Et puis tous les fantasmes se sont déchaînés. D’autres l’ont situé en Mer Noire. Les Phéniciens auraient fondé l’Atlandide en Amérique Latine, témoin la pedra da gavea à Rio, gigantesque sculpture sur laquelle on aurait retrouvé des inscriptions phéniciennes ; des trirèmes phéniciennes auraient navigué sur l’Amazone, écrira t-on il y a seulement un siècle. Les théories qui situent l’Atlandide sur l’altiplano, voire qui supposent des liens entre Incas et Atlantes, abondent, renforcées par les théories de Heyerdahl qui est convaincu que les polynésiens naviguèrent jusqu’en Amérique du Sud, et chercha à le prouver. On trouve même à proximité de l’altiplano des gisements d’un alliage d’or et de cuivre que l’on associe à l’orichalque, le métal de l’Atlandide. Puis il y a les théories relatives au royaume de Mû, reprises dans Corto Maltese, et l’association possible entre Mû et l’Atlandide, car toute variante de la légende de l’El Dorado peut être vue comme celle d’une présence Atlante. On parle aussi de l’Antarctique, et du Sahara, comme dans l’Atlandide de Pierre Benoît. De même Himmler y croyait dur comme fer, ou devrait-on dire, dur comme orichalque ?

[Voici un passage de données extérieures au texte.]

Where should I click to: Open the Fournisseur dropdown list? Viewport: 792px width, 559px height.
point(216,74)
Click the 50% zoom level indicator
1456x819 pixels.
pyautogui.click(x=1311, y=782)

Alors, l’Atlandide, où c’est ?
Les Editions de Londres vont maintenant vous le révéler. Nous voyons deux pistes. D’abord, la piste la plus vraisemblable est évidemment la piste minoenne, ie la Crète détruite par l’éruption volcanique de Santorin. Ce n’est pas loin d’Athènes, cela se produit une éternité avant Platon. Et puis ne sous-estimons pas le caractère millénariste d’une éruption d’une telle envergure ; elle pourrait être à l’origine d’une religion et d’un des mythes les plus tenaces de l’humanité. Seconde piste : les Phéniciens. Ils nous ont toujours intrigué. Ce sont eux qui passèrent le détroit de Gibraltar. De là, le cabotage en Afrique est évidemment possible, mais la traversée de l’Atlantique ne semble pas impossible non plus, alors s’ils avaient à voir avec le mythe des Atlantes ?

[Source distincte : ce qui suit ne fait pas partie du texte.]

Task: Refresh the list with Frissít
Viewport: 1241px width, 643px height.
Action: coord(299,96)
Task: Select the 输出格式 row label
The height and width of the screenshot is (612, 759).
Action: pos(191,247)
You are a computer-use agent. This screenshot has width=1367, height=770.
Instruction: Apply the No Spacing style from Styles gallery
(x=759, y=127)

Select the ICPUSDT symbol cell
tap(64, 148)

Enfin, le mythe de l’Atlandide, c’est avant tout le mythe occidental par excellence. Ce qui nous semble intéressant, c’est ce que le mythe atlante nous dit sur l’Occident, le mythe de la société parfaite, l’obsession du retour à un passé édénique, la nostalgie d’une civilisation perdue et idyllique. L’Atlandide, c’était la Crète, puis c’était Carthage, puis c’était Venise au Treizième siècle, et puis les Incas ou les Aztèques au Seizième siècle, toutes ces civilisations supérieures, arrogantes, sûres d’elles-mêmes et qui finissent par périr par manque d’échanges, par manque de métissage. Il n’est de civilisation durable qui ne change.